EXERCISE INSTRUCTIONS: Please count the rows below that contain the string "dimensions", and give only that number.

DATA SECTION:
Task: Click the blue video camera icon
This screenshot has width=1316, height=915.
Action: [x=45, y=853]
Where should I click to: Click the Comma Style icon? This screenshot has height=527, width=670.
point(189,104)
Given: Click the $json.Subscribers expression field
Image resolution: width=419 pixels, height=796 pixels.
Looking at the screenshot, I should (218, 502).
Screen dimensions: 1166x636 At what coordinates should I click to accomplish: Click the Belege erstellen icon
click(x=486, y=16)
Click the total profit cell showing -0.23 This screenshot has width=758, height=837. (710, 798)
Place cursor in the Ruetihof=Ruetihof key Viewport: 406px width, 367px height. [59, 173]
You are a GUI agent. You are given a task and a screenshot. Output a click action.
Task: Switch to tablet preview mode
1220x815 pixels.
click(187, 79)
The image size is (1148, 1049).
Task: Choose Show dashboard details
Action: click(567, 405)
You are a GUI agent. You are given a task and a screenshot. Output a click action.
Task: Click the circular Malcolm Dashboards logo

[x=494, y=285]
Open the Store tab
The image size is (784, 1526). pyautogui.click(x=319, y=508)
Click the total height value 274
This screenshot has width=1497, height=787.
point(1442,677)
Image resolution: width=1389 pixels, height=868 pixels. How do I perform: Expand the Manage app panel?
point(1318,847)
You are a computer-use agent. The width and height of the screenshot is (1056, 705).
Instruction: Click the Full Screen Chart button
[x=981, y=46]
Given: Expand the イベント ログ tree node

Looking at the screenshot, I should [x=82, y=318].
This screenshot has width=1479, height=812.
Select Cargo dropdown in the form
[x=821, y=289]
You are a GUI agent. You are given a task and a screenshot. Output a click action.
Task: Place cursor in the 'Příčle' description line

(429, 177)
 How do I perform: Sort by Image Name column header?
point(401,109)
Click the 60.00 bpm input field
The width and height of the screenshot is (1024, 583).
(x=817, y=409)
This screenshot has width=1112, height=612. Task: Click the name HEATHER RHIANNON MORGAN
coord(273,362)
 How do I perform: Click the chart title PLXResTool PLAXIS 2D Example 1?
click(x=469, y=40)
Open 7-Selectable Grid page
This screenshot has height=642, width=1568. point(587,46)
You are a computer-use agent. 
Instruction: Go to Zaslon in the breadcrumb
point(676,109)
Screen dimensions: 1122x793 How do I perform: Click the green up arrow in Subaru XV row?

EXERCISE OUTPUT: 2